Exercise requirements: Turn everything in the material below, from the line containing "Task: Open the chat support bubble button" down through the end, into a numbered list without the blank lines. Leave the pictures out of your answer.

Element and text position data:
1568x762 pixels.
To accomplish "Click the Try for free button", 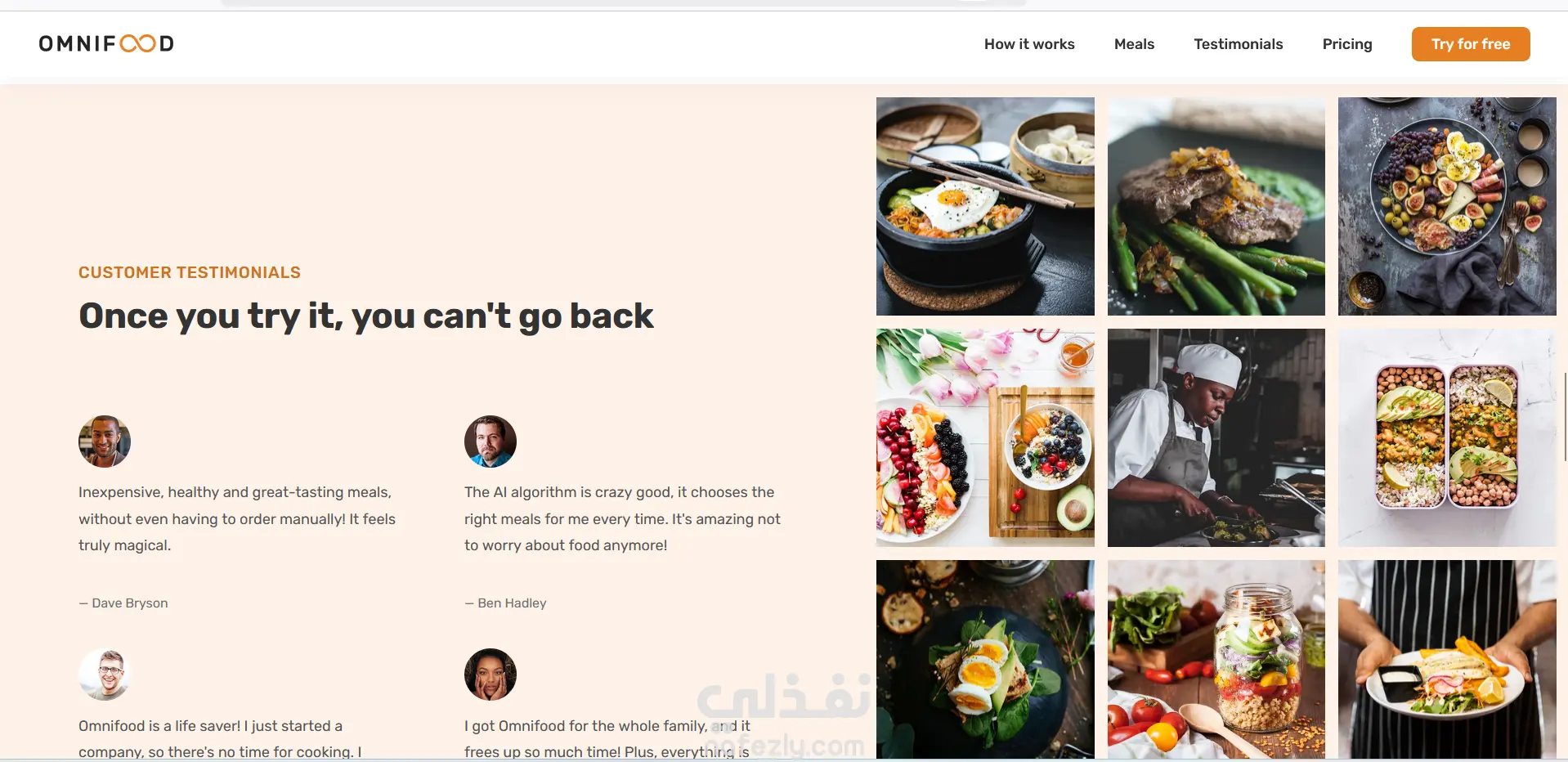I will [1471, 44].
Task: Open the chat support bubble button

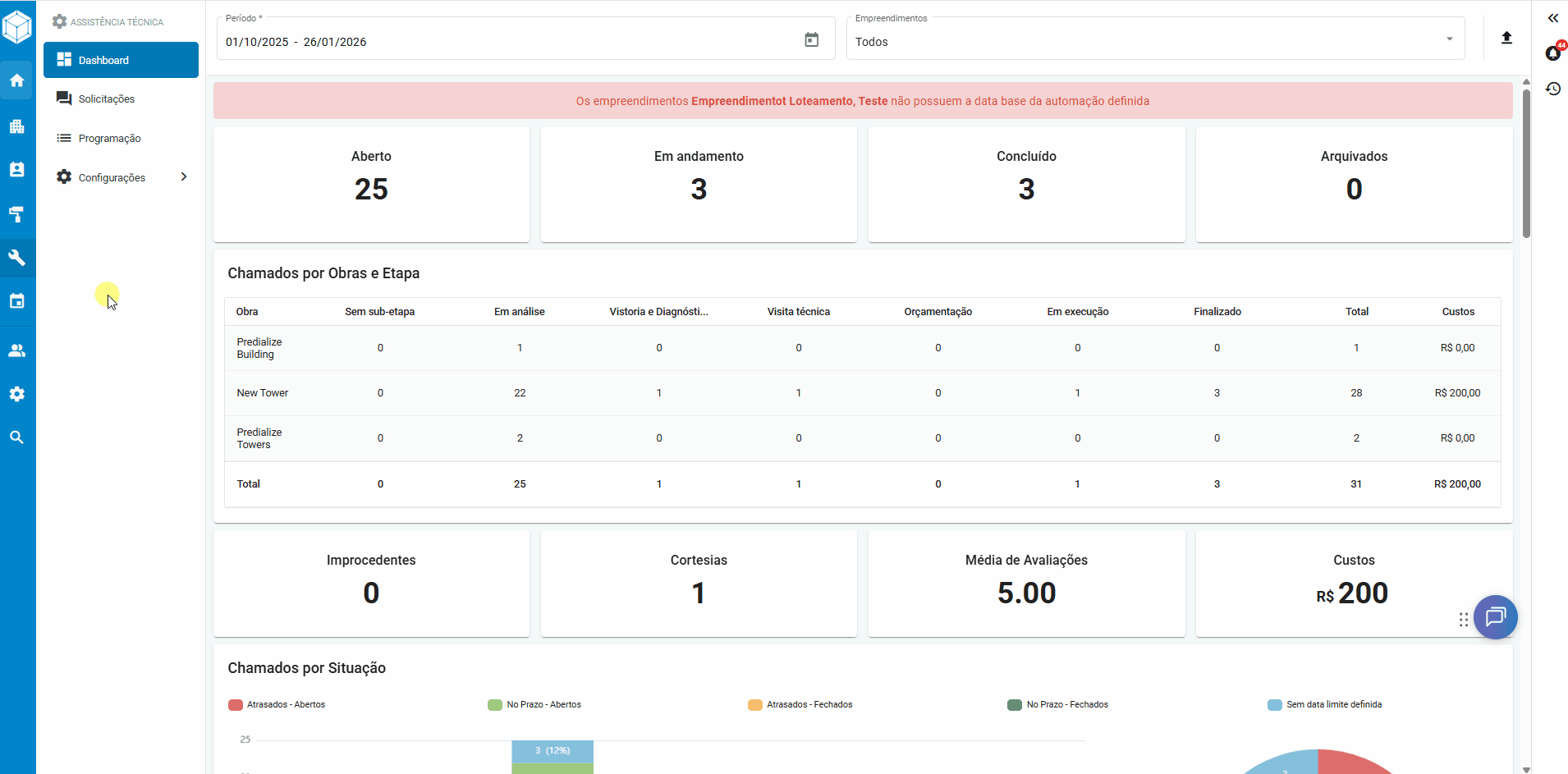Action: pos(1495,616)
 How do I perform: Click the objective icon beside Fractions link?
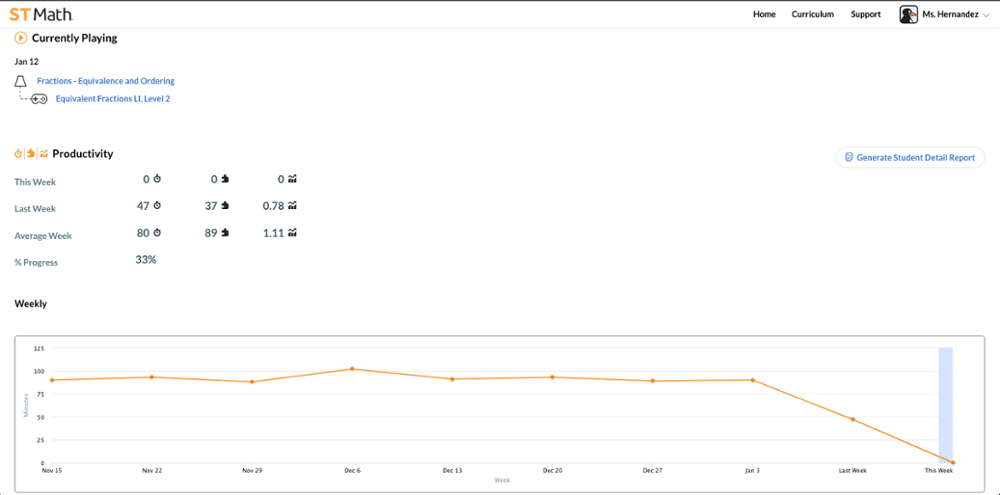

Reply to the task:
1. Task: Open the chat support bubble button
2. Action: pos(1495,616)
3.  How do I perform: Click the objective icon beside Fractions link?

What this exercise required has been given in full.